_Extrait source_.
= = = = =
5. 2008 : le mirage Argentum Motors La recherche d'un nouveau partenaire aboutissait en juin 2008, avec la proposition du groupe indien Argentum Motors. Argentum Motors avait été fondé en 2006 par BVR Subbu, Ajay Singh et Ashish Deora. Après avoir passé dix huit ans chez l'indien Tata, BVR Subbu avait pris la présidence de Hyundai Motors India Ltd en 2002. Le groupe coréen lui devait notamment sa place de numéro deux après Maruti sur le marché indien. Il prenait son indépendance en 2006, et rachetait une usine Daewoo en Inde. Dans le milieu automobile, il était assimilé à un " Ghosn " indien.
Ajay Singh, responsable des finances et des acquisitions d’Argentum Motors était un important entrepreneur indien, créateur de plusieurs entreprises, dont notamment une compagnie aérienne low cost (Spice Jet)). C'était lui le représentant d'Argentum lors des négociations avec Heuliez en France.
= = = = =
Entrées du jeu de données
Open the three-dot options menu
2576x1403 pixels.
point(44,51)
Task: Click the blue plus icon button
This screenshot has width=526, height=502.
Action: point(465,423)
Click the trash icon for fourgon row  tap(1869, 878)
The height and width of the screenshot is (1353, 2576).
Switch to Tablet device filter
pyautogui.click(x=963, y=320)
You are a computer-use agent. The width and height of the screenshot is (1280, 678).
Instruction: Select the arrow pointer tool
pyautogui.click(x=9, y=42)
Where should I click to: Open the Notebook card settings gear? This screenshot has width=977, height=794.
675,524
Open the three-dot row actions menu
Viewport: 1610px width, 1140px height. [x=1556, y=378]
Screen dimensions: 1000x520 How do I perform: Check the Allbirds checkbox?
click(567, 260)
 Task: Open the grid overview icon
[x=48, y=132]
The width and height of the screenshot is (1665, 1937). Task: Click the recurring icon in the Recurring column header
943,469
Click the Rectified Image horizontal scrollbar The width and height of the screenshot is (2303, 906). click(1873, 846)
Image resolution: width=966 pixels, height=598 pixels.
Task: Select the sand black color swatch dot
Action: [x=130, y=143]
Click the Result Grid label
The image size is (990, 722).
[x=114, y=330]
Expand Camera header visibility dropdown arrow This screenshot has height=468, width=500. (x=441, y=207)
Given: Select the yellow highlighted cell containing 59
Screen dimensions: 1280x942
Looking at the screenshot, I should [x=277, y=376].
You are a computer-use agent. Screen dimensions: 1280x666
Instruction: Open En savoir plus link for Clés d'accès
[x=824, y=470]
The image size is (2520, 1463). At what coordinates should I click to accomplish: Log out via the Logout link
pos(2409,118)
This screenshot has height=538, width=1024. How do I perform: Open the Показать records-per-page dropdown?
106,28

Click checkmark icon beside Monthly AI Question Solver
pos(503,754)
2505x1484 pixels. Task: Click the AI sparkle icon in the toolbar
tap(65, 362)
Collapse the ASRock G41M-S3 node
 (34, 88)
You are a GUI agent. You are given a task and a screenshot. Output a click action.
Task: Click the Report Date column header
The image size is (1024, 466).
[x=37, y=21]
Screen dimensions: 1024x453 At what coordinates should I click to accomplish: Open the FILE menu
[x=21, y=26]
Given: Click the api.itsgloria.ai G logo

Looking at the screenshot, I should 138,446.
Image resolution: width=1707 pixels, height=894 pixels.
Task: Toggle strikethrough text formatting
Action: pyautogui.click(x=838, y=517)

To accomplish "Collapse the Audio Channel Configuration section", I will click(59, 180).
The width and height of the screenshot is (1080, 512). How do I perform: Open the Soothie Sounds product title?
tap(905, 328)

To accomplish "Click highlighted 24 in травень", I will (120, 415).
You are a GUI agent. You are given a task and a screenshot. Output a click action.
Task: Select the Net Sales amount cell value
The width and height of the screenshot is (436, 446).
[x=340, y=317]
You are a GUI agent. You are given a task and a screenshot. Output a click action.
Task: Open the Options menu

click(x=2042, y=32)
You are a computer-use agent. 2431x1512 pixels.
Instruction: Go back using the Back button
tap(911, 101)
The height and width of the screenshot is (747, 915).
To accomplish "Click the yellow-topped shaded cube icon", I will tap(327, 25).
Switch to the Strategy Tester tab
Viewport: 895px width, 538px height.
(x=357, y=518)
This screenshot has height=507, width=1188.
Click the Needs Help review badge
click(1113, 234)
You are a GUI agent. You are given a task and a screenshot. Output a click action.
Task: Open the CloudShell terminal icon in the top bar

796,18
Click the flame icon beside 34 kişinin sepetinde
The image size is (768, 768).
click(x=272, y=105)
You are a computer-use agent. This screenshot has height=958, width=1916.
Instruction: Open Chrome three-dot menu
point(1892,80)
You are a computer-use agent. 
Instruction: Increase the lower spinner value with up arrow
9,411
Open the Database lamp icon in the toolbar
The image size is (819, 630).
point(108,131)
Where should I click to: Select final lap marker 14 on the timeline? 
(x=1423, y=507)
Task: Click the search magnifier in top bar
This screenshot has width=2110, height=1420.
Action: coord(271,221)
= = = = =
Extrayez du texte sur Argentum Motors le passage compris entre « Ajay Singh, responsable » et « Heuliez en France. », ces deux bornes incluses.

Ajay Singh, responsable des finances et des acquisitions d’Argentum Motors était un important entrepreneur indien, créateur de plusieurs entreprises, dont notamment une compagnie aérienne low cost (Spice Jet)). C'était lui le représentant d'Argentum lors des négociations avec Heuliez en France.